[Start of EXTRACTED MATERIAL]

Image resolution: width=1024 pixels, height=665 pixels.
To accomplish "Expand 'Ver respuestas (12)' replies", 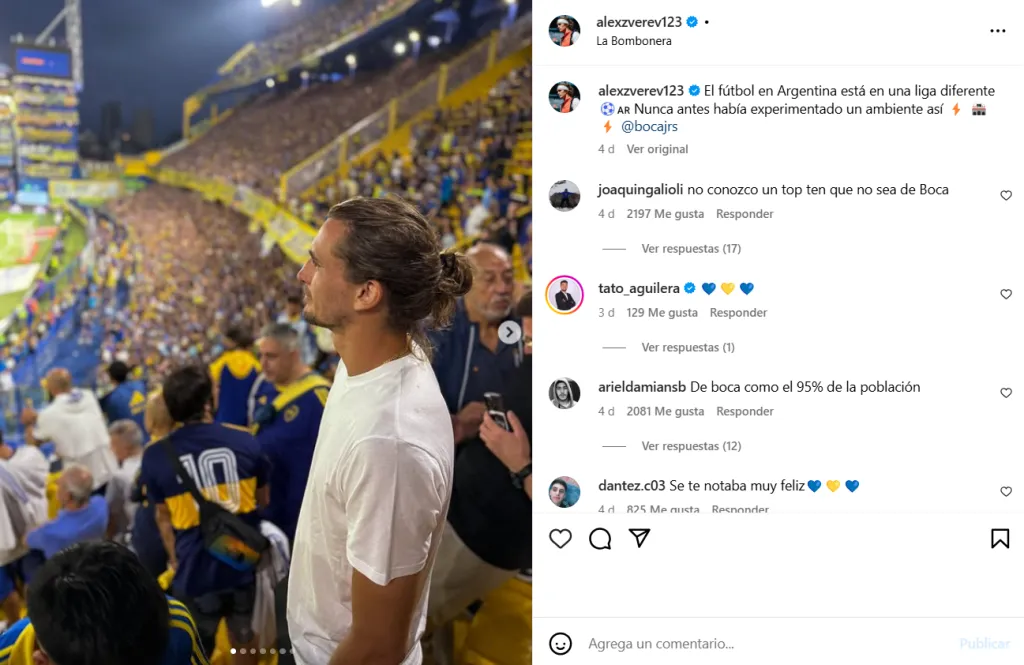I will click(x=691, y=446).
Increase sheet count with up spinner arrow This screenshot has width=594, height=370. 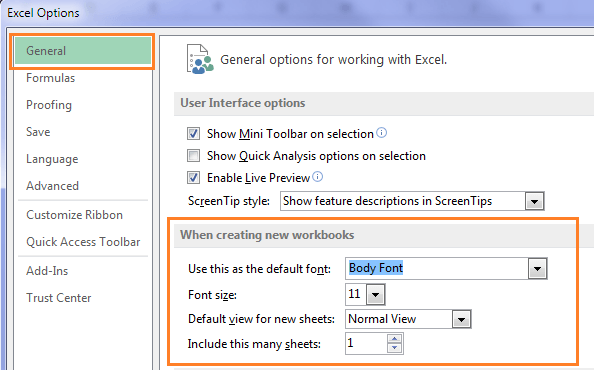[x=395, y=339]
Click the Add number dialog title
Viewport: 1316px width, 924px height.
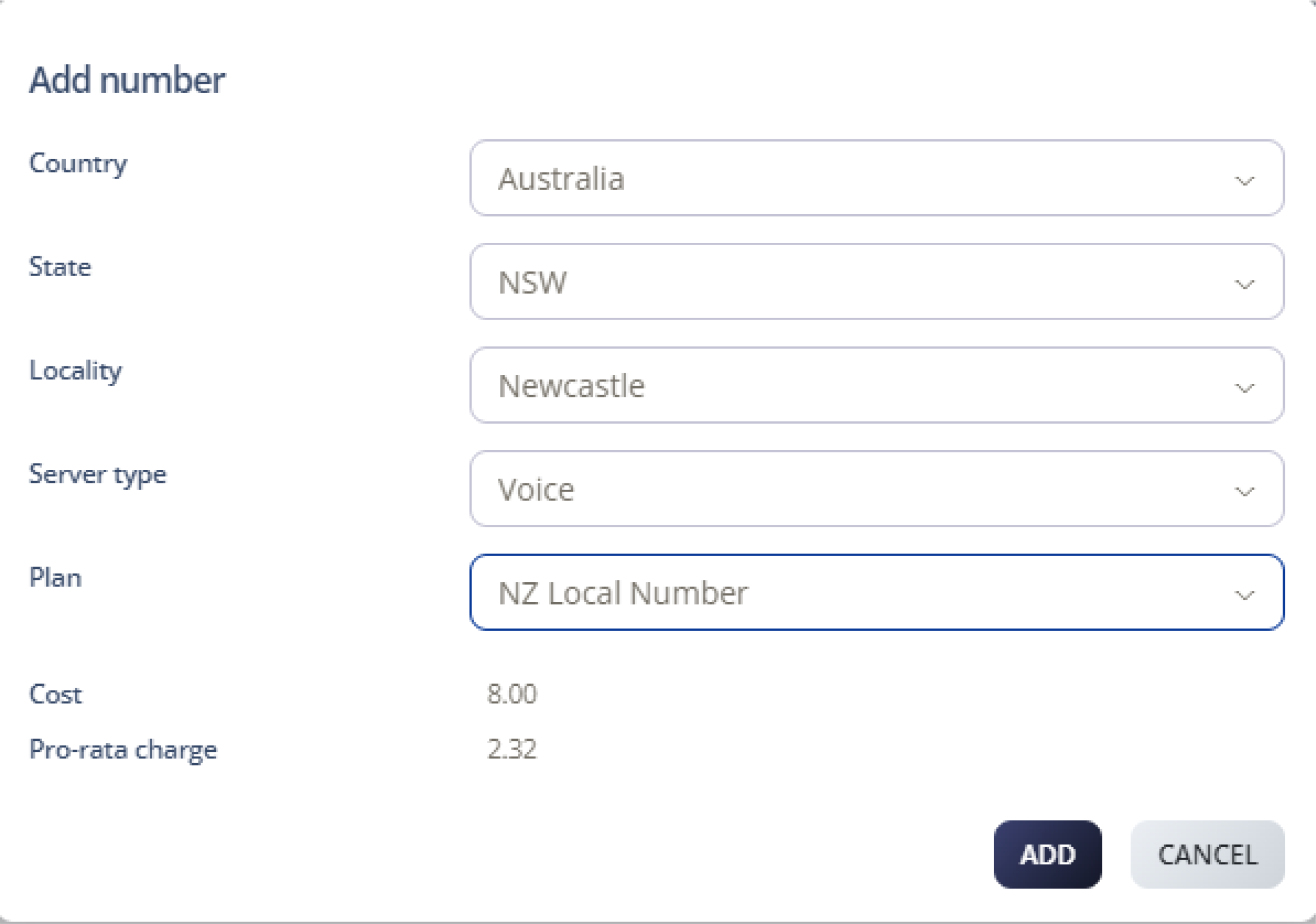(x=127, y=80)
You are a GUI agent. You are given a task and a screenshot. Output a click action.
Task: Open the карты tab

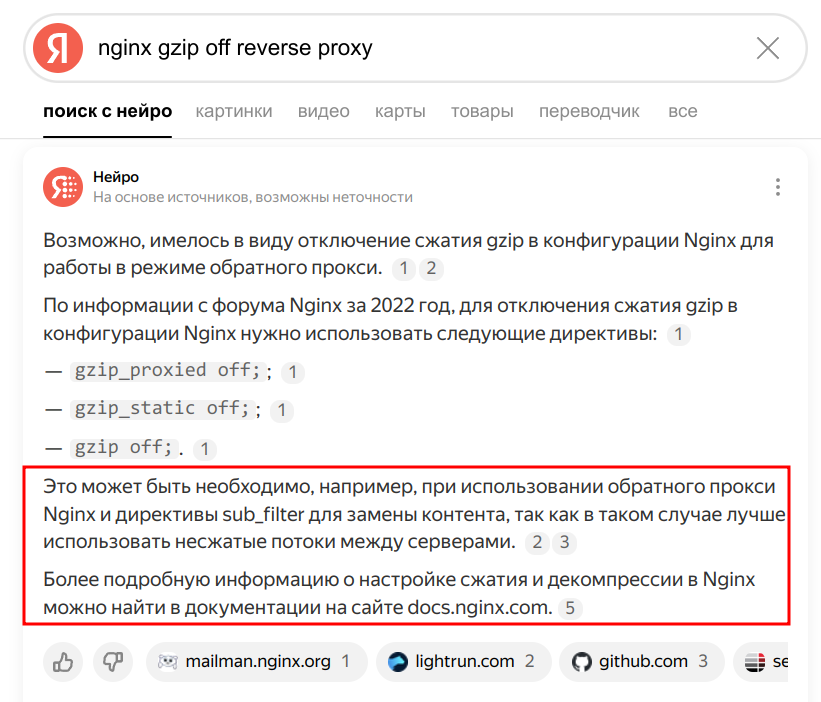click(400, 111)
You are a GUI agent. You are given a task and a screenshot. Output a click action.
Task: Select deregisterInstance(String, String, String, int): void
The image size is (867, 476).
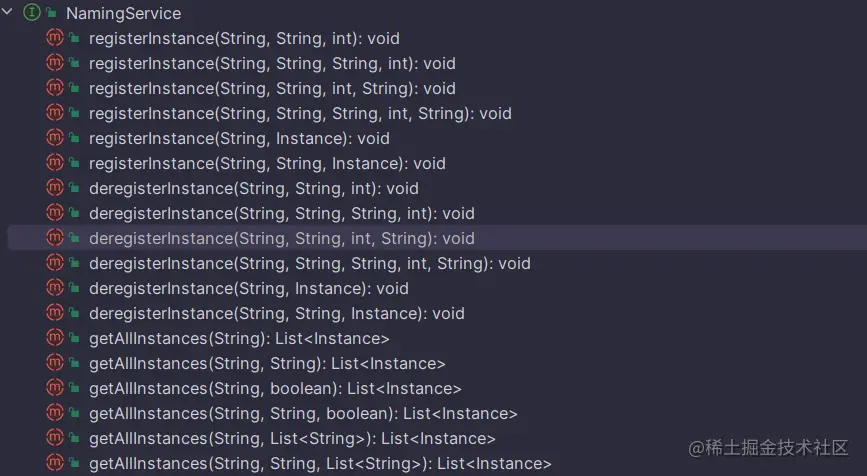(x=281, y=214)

[End of EXTRACTED MATERIAL]
[Start of EXTRACTED MATERIAL]

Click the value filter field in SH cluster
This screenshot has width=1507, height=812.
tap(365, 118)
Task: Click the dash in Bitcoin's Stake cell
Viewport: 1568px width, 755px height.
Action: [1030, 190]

[End of EXTRACTED MATERIAL]

_WRITTEN EXERCISE_.
Can you give the rows from the line with "Click the value filter field in SH cluster" to the line with "Action: [1030, 190]", both included, as a JSON list of strings with one string per line and blank lines left out?

_PROBLEM SOLUTION_.
[
  "Click the value filter field in SH cluster",
  "This screenshot has width=1507, height=812.",
  "tap(365, 118)",
  "Task: Click the dash in Bitcoin's Stake cell",
  "Viewport: 1568px width, 755px height.",
  "Action: [1030, 190]"
]